(Stored records)
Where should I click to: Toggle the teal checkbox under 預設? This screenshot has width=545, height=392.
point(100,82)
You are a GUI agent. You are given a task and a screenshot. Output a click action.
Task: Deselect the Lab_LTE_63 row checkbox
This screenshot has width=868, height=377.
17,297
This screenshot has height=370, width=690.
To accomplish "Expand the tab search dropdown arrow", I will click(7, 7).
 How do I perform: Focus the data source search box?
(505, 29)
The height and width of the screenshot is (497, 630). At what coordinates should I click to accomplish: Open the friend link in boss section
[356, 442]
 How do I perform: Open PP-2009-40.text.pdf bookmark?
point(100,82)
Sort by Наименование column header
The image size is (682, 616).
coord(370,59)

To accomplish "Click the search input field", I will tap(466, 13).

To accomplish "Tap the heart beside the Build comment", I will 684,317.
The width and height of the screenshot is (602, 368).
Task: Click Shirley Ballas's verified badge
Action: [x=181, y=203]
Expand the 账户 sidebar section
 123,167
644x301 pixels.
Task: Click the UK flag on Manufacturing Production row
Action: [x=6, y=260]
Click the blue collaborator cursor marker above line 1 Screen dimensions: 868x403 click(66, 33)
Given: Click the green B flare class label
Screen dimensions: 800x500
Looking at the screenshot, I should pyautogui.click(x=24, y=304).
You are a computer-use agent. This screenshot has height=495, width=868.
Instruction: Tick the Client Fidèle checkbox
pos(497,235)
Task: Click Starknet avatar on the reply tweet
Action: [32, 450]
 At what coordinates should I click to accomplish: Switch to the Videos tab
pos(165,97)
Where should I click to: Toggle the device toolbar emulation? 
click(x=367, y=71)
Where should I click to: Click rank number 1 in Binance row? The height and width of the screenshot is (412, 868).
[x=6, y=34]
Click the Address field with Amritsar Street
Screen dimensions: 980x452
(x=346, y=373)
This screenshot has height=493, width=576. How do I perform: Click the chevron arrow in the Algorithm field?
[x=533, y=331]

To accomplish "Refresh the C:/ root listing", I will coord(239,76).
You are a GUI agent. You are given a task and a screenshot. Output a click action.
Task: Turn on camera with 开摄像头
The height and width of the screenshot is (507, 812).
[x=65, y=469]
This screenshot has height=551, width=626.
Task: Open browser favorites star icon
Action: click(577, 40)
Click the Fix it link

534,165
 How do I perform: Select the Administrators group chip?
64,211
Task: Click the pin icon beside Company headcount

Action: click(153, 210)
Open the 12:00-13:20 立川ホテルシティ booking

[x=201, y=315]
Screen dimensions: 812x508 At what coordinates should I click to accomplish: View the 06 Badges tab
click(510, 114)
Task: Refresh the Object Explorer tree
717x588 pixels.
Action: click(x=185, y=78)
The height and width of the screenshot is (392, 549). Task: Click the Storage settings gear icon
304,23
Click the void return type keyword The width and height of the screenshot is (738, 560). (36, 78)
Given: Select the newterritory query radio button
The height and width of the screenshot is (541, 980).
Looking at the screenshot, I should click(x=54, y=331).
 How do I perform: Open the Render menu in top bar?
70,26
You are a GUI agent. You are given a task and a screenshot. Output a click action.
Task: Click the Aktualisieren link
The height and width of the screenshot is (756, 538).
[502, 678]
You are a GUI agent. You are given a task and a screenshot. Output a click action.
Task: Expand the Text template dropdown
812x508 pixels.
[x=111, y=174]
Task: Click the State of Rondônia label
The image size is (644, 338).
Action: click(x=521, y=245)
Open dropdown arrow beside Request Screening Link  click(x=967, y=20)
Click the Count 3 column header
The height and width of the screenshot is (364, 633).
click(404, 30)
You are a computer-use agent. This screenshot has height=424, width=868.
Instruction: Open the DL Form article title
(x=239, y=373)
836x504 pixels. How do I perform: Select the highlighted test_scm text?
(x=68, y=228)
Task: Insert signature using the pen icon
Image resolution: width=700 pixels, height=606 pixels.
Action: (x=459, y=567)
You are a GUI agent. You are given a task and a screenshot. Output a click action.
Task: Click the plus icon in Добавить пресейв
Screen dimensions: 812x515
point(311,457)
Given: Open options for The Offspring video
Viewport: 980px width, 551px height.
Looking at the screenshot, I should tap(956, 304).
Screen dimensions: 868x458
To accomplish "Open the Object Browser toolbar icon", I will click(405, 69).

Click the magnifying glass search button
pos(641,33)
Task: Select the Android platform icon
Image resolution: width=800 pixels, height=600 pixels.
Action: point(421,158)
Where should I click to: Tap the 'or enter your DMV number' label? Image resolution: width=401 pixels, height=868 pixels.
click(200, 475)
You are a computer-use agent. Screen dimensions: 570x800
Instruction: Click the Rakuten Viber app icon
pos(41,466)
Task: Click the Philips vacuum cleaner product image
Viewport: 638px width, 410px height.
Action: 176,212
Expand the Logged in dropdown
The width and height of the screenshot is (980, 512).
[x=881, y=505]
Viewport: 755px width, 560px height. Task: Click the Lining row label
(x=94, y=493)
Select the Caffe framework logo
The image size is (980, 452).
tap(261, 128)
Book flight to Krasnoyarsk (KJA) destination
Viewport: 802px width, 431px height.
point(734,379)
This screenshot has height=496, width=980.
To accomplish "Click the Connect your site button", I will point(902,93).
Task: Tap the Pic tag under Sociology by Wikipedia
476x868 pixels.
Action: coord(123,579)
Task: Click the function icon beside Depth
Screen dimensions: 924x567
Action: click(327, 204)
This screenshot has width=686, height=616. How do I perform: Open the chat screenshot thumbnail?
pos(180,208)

### [Work item]
What you write must match the records above line for line.

### [Answer space]
Where should I click to: Toggle the teal checkbox under 預設? This screenshot has width=545, height=392.
point(100,82)
You are a GUI agent. You are given a task and a screenshot. Output a click action.
Task: Deselect the Lab_LTE_63 row checkbox
This screenshot has width=868, height=377.
17,297
This screenshot has height=370, width=690.
To accomplish "Expand the tab search dropdown arrow", I will click(7, 7).
 How do I perform: Focus the data source search box?
(505, 29)
The height and width of the screenshot is (497, 630). At what coordinates should I click to accomplish: Open the friend link in boss section
[356, 442]
 How do I perform: Open PP-2009-40.text.pdf bookmark?
point(100,82)
Sort by Наименование column header
The image size is (682, 616).
coord(370,59)

To accomplish "Click the search input field", I will tap(466, 13).

To accomplish "Tap the heart beside the Build comment", I will 684,317.
The width and height of the screenshot is (602, 368).
Task: Click Shirley Ballas's verified badge
Action: [x=181, y=203]
Expand the 账户 sidebar section
 123,167
644x301 pixels.
Task: Click the UK flag on Manufacturing Production row
Action: [x=6, y=260]
Click the blue collaborator cursor marker above line 1 Screen dimensions: 868x403 click(66, 33)
Given: Click the green B flare class label
Screen dimensions: 800x500
Looking at the screenshot, I should pyautogui.click(x=24, y=304).
You are a computer-use agent. This screenshot has height=495, width=868.
Instruction: Tick the Client Fidèle checkbox
pos(497,235)
Task: Click Starknet avatar on the reply tweet
Action: [32, 450]
 At what coordinates should I click to accomplish: Switch to the Videos tab
pos(165,97)
Where should I click to: Toggle the device toolbar emulation? 
click(x=367, y=71)
Where should I click to: Click rank number 1 in Binance row? The height and width of the screenshot is (412, 868).
[x=6, y=34]
Click the Address field with Amritsar Street
Screen dimensions: 980x452
(x=346, y=373)
This screenshot has height=493, width=576. How do I perform: Click the chevron arrow in the Algorithm field?
[x=533, y=331]

To accomplish "Refresh the C:/ root listing", I will coord(239,76).
You are a GUI agent. You are given a task and a screenshot. Output a click action.
Task: Turn on camera with 开摄像头
The height and width of the screenshot is (507, 812).
[x=65, y=469]
This screenshot has height=551, width=626.
Task: Open browser favorites star icon
Action: click(577, 40)
Click the Fix it link

534,165
 How do I perform: Select the Administrators group chip?
64,211
Task: Click the pin icon beside Company headcount

Action: click(153, 210)
Open the 12:00-13:20 立川ホテルシティ booking

[x=201, y=315]
Screen dimensions: 812x508 At what coordinates should I click to accomplish: View the 06 Badges tab
click(510, 114)
Task: Refresh the Object Explorer tree
717x588 pixels.
Action: click(x=185, y=78)
The height and width of the screenshot is (392, 549). Task: Click the Storage settings gear icon
304,23
Click the void return type keyword The width and height of the screenshot is (738, 560). (36, 78)
Given: Select the newterritory query radio button
The height and width of the screenshot is (541, 980).
Looking at the screenshot, I should click(x=54, y=331).
 How do I perform: Open the Render menu in top bar?
70,26
You are a GUI agent. You are given a task and a screenshot. Output a click action.
Task: Click the Aktualisieren link
The height and width of the screenshot is (756, 538).
[502, 678]
You are a GUI agent. You are given a task and a screenshot. Output a click action.
Task: Expand the Text template dropdown
812x508 pixels.
[x=111, y=174]
Task: Click the State of Rondônia label
The image size is (644, 338).
Action: click(x=521, y=245)
Open dropdown arrow beside Request Screening Link  click(x=967, y=20)
Click the Count 3 column header
The height and width of the screenshot is (364, 633).
click(404, 30)
You are a computer-use agent. This screenshot has height=424, width=868.
Instruction: Open the DL Form article title
(x=239, y=373)
836x504 pixels. How do I perform: Select the highlighted test_scm text?
(x=68, y=228)
Task: Insert signature using the pen icon
Image resolution: width=700 pixels, height=606 pixels.
Action: (x=459, y=567)
You are a GUI agent. You are given a task and a screenshot. Output a click action.
Task: Click the plus icon in Добавить пресейв
Screen dimensions: 812x515
point(311,457)
Given: Open options for The Offspring video
Viewport: 980px width, 551px height.
Looking at the screenshot, I should tap(956, 304).
Screen dimensions: 868x458
To accomplish "Open the Object Browser toolbar icon", I will click(405, 69).

Click the magnifying glass search button
pos(641,33)
Task: Select the Android platform icon
Image resolution: width=800 pixels, height=600 pixels.
Action: point(421,158)
Where should I click to: Tap the 'or enter your DMV number' label? Image resolution: width=401 pixels, height=868 pixels.
click(200, 475)
You are a computer-use agent. Screen dimensions: 570x800
Instruction: Click the Rakuten Viber app icon
pos(41,466)
Task: Click the Philips vacuum cleaner product image
Viewport: 638px width, 410px height.
Action: 176,212
Expand the Logged in dropdown
The width and height of the screenshot is (980, 512).
[x=881, y=505]
Viewport: 755px width, 560px height. Task: Click the Lining row label
(x=94, y=493)
Select the Caffe framework logo
The image size is (980, 452).
tap(261, 128)
Book flight to Krasnoyarsk (KJA) destination
Viewport: 802px width, 431px height.
point(734,379)
This screenshot has height=496, width=980.
To accomplish "Click the Connect your site button", I will point(902,93).
Task: Tap the Pic tag under Sociology by Wikipedia
476x868 pixels.
Action: coord(123,579)
Task: Click the function icon beside Depth
Screen dimensions: 924x567
Action: click(327, 204)
This screenshot has width=686, height=616. How do I perform: Open the chat screenshot thumbnail?
pos(180,208)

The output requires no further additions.